The plant manager of a company involved with producing office furniture believes that worker productivity is a function of job design, among other things. To determine whether design A (as predicted by the manager) is quicker to assemble than design B (in that it reduces assembly times for the production of a new computer desk) a significance test was conducted. 25 randomly selected workers assembled the desk using design A and another 25 randomly selected workers assembled the desk using design B. The assembly times in minutes are recorded below:
Design A Design B
5.2 5.3 6.8 4.6
6.7 7.9 5 6
5.7 7.0 7.9 7.1
6.6 5.9 5.2 6.1
8.5 7.1 7.6 5
6.5 5.8 5 6.3
5.9 7 5.9 7
6.7 5.7 5.2 6.4
6.6 5.9 6.5 6.1
4.2 4.9 7.4 6.6
4.2 5.3 6.1 7.7
4.5 4.2 6.2 6.4
7.1 7.1
1. State the null hypothesis and alternative hypothesis for the above situation. Write these hypotheses in words AND statistical notation.

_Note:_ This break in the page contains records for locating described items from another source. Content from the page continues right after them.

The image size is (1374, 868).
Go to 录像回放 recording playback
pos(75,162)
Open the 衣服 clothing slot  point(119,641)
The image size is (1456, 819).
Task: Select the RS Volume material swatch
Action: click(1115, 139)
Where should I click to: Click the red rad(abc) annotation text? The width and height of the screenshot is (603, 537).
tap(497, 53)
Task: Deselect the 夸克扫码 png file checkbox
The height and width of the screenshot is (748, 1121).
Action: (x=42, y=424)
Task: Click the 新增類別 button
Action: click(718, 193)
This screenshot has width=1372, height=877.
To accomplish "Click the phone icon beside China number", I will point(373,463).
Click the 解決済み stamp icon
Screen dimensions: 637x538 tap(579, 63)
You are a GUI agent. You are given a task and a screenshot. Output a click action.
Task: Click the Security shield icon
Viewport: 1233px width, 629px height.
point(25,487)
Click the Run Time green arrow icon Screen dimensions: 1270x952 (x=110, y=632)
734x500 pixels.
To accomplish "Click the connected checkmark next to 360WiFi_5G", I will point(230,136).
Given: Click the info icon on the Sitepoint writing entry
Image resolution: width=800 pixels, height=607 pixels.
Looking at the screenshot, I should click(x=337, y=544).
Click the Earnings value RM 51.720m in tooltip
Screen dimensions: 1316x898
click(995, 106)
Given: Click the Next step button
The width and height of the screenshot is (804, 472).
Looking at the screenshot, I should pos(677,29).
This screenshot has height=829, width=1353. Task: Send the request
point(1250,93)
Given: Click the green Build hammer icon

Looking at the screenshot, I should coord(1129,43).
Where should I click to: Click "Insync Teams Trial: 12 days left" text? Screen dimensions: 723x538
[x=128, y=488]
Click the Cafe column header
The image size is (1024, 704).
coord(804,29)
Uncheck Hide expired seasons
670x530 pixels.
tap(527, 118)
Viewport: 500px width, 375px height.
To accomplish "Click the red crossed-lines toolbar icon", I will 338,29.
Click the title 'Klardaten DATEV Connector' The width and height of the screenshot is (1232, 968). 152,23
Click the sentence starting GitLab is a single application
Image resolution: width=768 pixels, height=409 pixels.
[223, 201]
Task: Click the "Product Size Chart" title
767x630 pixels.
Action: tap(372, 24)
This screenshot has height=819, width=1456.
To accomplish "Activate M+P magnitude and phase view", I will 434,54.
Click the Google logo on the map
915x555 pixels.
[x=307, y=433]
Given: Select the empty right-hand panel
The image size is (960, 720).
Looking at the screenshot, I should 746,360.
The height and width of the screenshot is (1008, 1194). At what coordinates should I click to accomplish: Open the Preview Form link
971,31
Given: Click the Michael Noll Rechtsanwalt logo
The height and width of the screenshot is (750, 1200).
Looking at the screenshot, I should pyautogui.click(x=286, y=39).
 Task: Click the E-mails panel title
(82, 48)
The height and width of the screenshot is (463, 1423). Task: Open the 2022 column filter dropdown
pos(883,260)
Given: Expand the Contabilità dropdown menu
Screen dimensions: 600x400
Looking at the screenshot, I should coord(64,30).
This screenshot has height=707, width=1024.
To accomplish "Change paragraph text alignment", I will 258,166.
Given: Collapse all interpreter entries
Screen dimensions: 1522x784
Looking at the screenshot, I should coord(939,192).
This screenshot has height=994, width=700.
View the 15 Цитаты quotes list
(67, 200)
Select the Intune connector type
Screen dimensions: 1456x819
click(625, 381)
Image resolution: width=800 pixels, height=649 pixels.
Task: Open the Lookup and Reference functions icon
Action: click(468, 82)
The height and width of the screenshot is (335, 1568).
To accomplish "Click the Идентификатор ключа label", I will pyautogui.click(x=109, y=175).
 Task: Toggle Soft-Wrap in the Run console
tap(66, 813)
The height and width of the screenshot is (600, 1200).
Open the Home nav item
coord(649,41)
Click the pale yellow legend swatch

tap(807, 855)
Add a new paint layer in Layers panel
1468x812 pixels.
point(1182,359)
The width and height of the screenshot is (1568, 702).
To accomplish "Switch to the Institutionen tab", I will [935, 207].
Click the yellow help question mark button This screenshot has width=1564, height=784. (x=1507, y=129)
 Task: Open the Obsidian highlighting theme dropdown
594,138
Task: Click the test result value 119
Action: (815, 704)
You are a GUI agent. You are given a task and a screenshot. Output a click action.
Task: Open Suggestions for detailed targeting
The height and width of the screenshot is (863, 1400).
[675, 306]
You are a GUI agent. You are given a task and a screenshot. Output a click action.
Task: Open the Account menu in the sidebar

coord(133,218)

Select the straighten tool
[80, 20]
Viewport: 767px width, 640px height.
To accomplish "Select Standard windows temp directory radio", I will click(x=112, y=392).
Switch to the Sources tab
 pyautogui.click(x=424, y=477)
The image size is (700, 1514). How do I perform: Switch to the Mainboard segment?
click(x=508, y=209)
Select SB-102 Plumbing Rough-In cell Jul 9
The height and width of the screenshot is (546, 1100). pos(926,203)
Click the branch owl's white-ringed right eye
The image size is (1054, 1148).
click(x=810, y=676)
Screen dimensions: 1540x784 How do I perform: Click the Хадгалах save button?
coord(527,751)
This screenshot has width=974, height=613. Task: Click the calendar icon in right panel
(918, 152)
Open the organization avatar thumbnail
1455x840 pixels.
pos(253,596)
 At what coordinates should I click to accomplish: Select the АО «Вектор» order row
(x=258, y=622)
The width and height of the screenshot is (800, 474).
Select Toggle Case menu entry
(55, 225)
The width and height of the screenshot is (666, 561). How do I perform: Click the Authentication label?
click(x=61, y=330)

Following is the Excel output.
t- test Two sample assuming equal variances
Design A Design B Mean
Mean 6.288 6.016
Variance 0.8477667 1.303066667
Observations 25 25
Pooled Variance 1.0754167
Hypothesized Mean Difference 0
df 48
t Stat 0.9273326
P(T<=t) one-tail 0.1791967
t Critical one-tail 1.6772242
P(T<=t) two-tail 0.3583935
t Critical two-tail 2.0106336
2. Refer to the Excel output to decide whether you should reject the null hypothesis in this case. (Use alpha=0.05).
3. Draw a conclusion with respect to the problem.
4. Describe what a Type 1 error would be for this situation.
5. Describe what a Type 2 error would be for this situation.